This is the second week of a series that will span September: a series of Friday posts based on a selection of pictures I took myself during a walk down Route 66 in Tulsa in August, 2021.
Route 66 is about cars, but it’s about more than that: it’s about the stories people make for themselves in them. Road trips are a form of entertainment that combine the modern 3- or 5- act story structure (beginning of the trip, the fun/weird/revealing/etc. things that happen on the road, and the feelings upon having finally arrived) and also hurl us all the way back to the pre-modern novel era: the picaresque novel.
Don Quixote and the like were enormously successful in their time, even centuries before cars would be invented. They appeal to that part in the psyche that wants to see other things while staying in place. While that story form is rarely used today, when it is done and done right, it still has enormous impact: Forrest Gump was an instant classic and masterpiece, a movie that had a picaresque feel and a road trip he takes on foot. The only two movies worth remembering (or even watching) from the entire National Lampoon series, National Lampoon’s Vacation and National Lampoon’s Christmas Vacation demonstrate the difference. Christmas Vacation was a good and solid movie that stands on its own as a traditional act-based form, but the reason National Lampoon’s Vacation stands at the top of the dozens of Lampoon movies (most of which you’ve probably never even heard of besides Animal House) is because it was a road trip, pure and simple.

I still remember a road trip I took solely on a whim, even though it was decades ago. A friend had wanted to go to Virginia Beach all summer but hadn’t. It was the last weekend before our senior year of high school, so she and her friend and I hopped in the car and made the 9-hour drive, only to find out in the pre-internet, pre-smartphone era that we were driving right into Hurricane Bob, which was supposed to hit Virginia Beach that night. We got lucky and it stayed off the coast, only skirting the shore and knocking down a few trees, but even without that little dash of meteorological spice, I’d still remember it.
I remember the car, a two-door 1986 Ford Escort GLX, black with a red pinstripe and red interior. It wasn’t much bigger than the Fiat Abarth in the picture above, which made it cozy and fun. Think of how different a carefree, spontaneous road trip would be in a sports car like the one next to it or the vanilla SUV in the back.
Now think about a road trip in any of the vehicles below:

Honestly, it’s a microbus. Maker of a million stories. Pick one and make it yours.

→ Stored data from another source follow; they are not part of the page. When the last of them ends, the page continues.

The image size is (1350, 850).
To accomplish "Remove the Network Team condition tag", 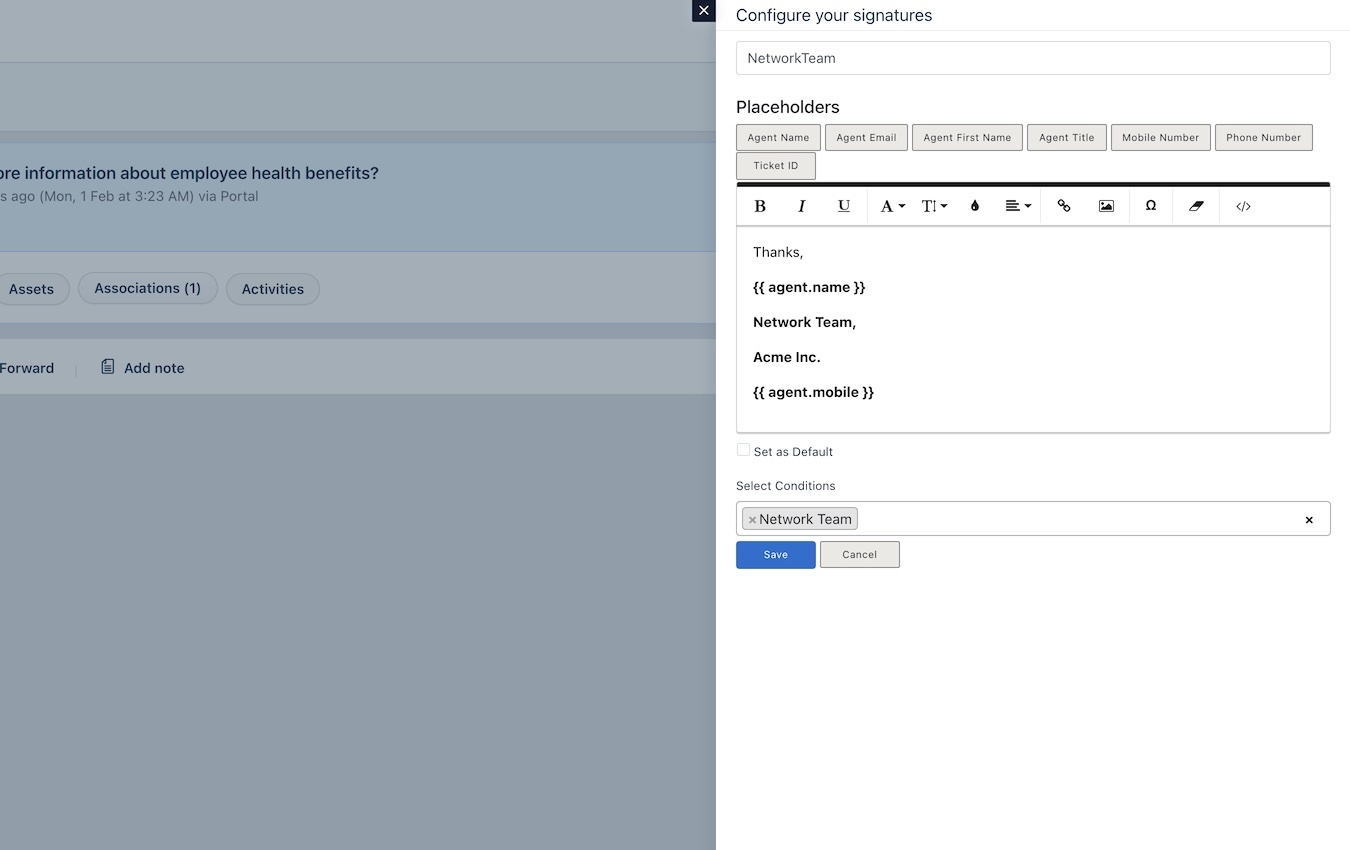I will click(x=752, y=519).
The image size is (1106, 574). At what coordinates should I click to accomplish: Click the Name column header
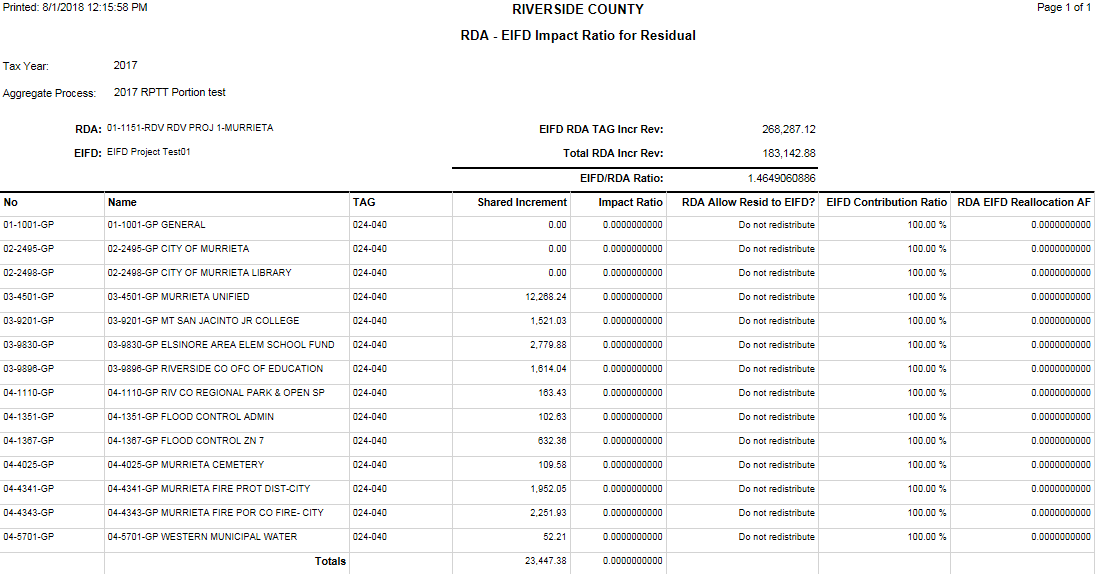coord(122,202)
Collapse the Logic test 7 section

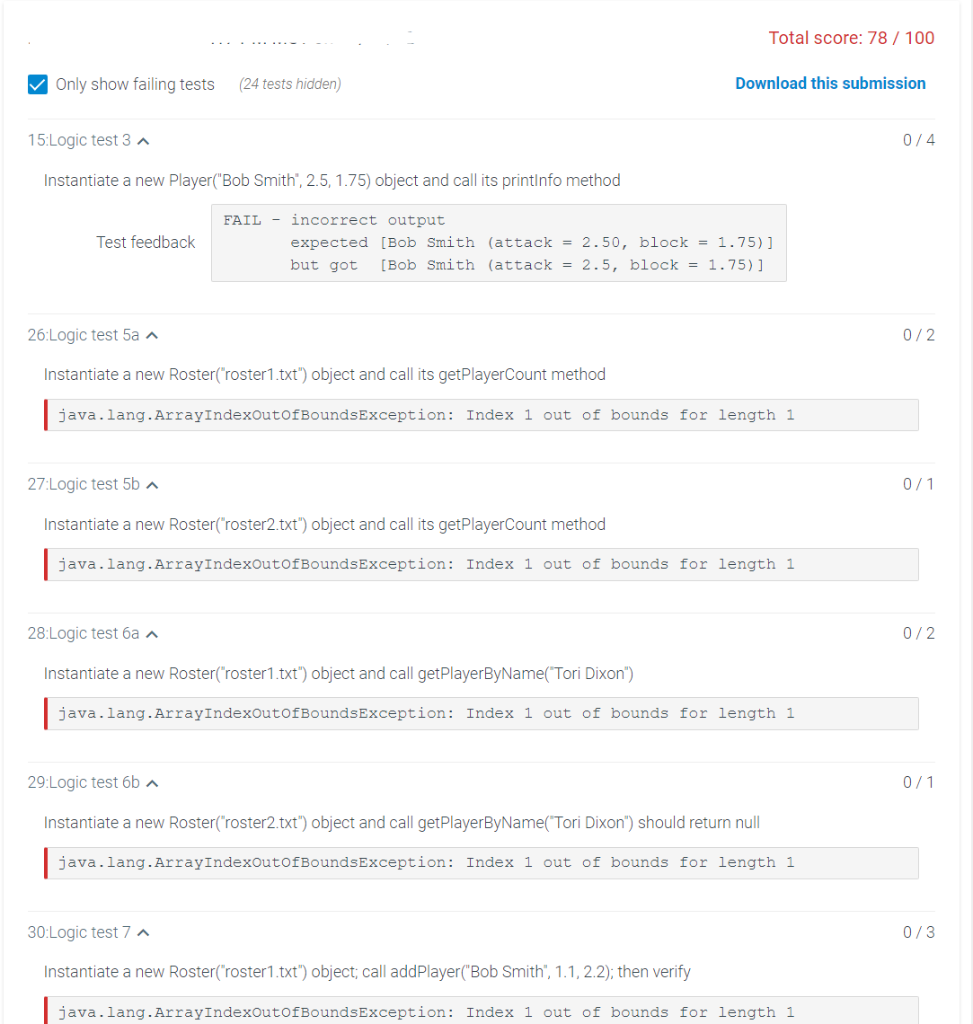[x=144, y=931]
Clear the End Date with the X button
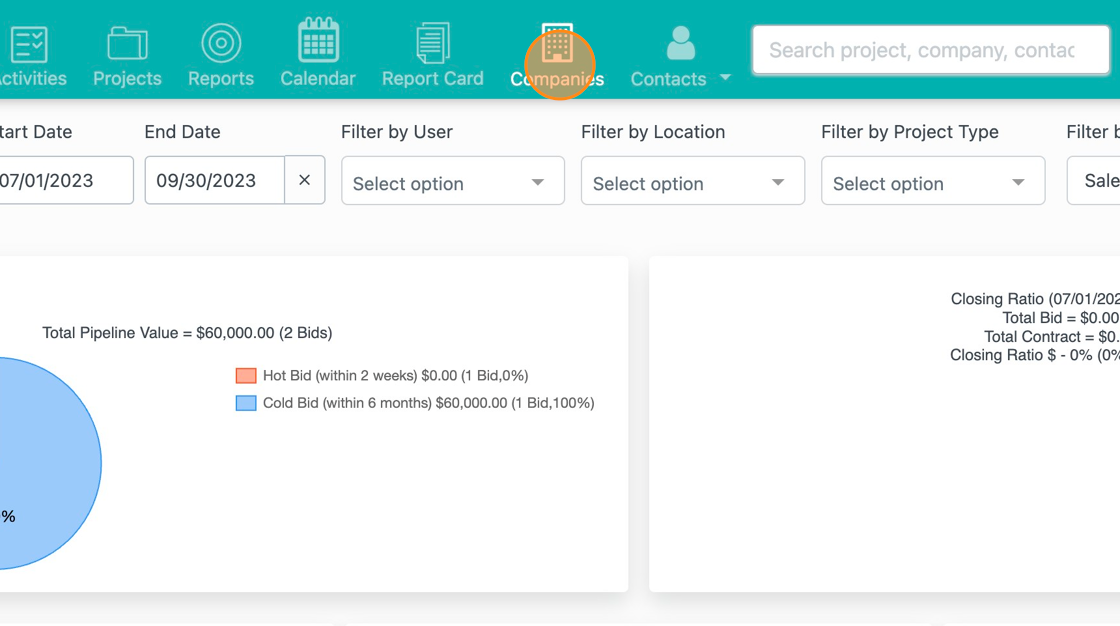 point(305,180)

I can imagine this car with a fresh coat of wax going down a country road in early summer. A man in the driver’s seat wearing driving gloves. A woman in the passenger seat laughing in her pink and white summer dress. They stop along the roadside to pick a bouquet of fresh wildflowers, put them in the trunk next to the picnic basket and a bottle of champagne rolled in a gingham blanket.
What happens next is up to you. Maybe they find a gorgeous hillside, unroll that blanket, and she says yes to the question he pops her on it in a way that leads to their first child being born nine months later. Or maybe the picnic basket holds two silenced pistols and a pile of secret documents. Maybe they go mushroom picking and, knowing nothing about it, both eat them and die. Or to make that one even worse, only one of them dies.

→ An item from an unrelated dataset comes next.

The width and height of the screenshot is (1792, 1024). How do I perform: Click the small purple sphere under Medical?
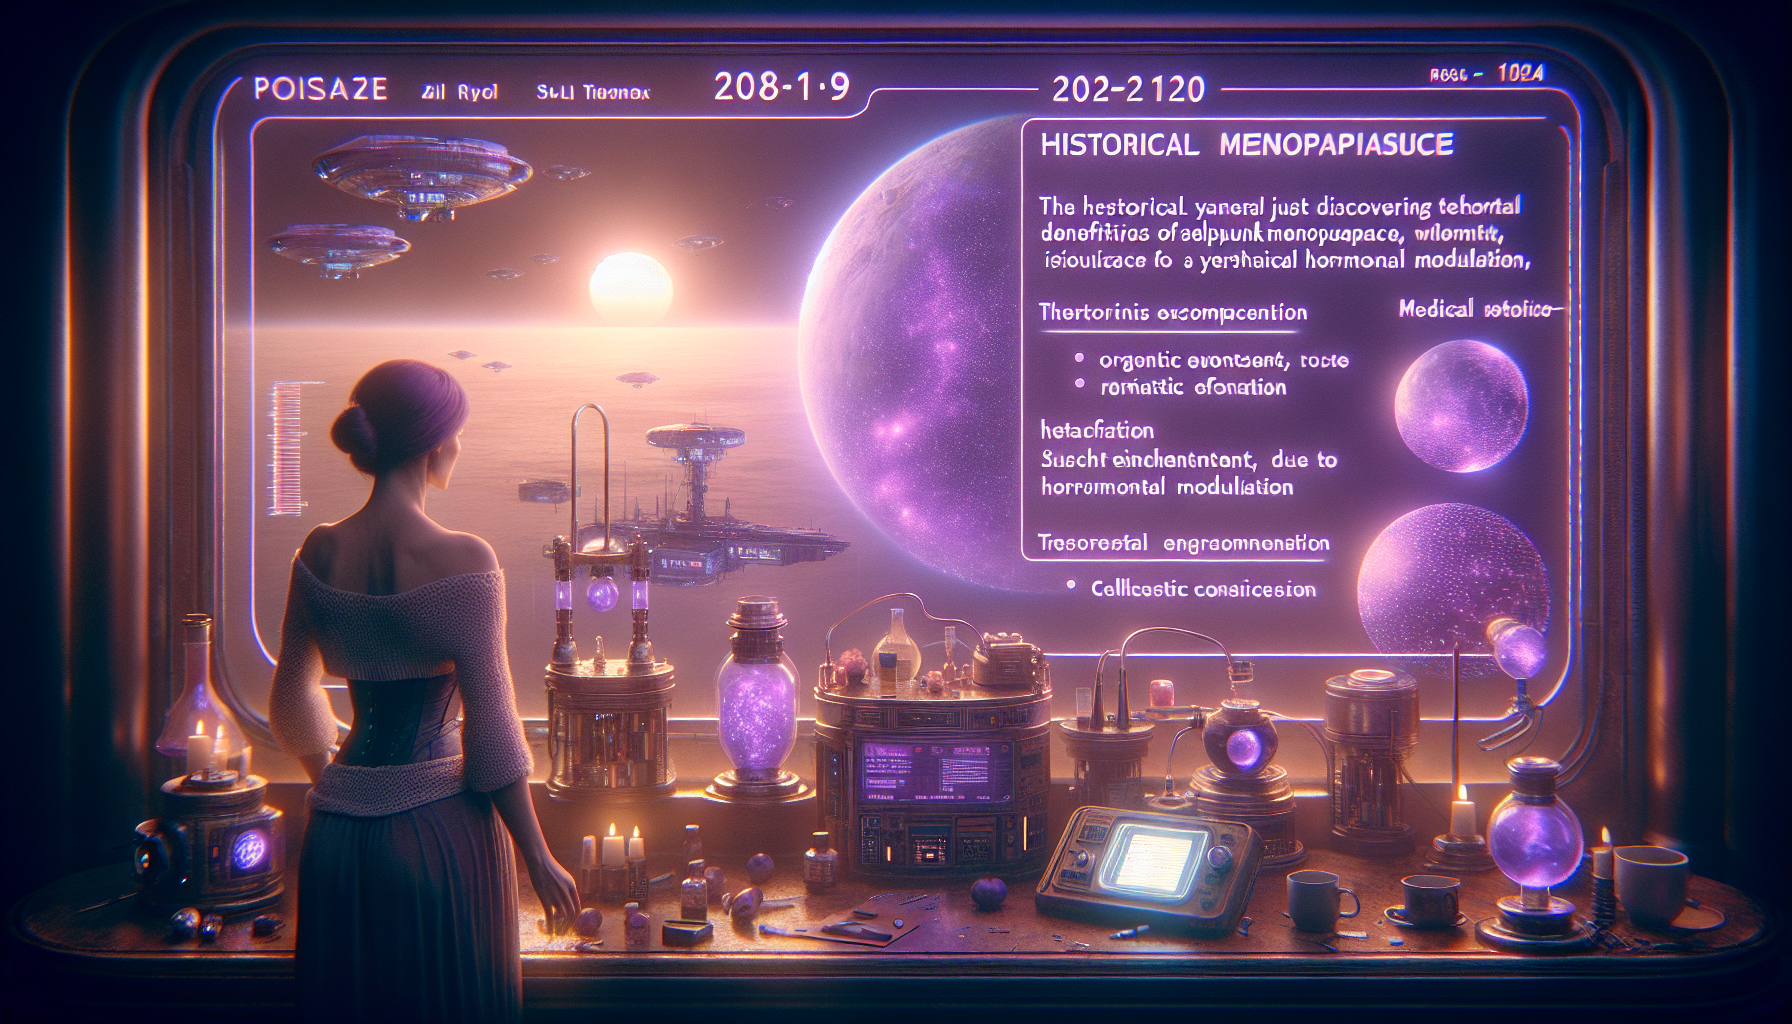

What did this van used to deliver? Does it deliver something now? The single best work of art I’ve ever come across—and I’ve stood in front of Picassos in Spain, Dalí in his own museum, Monets on more than one continent—is the video game Kentucky Route Zero. It’s the story of a delivery of some household goods in an old truck in much worse shape than this and evolves, piece by piece, into one of those “I’d tell you my favorite part but they’re all my favorite parts” kind of things.
Go deliver something interesting to the world.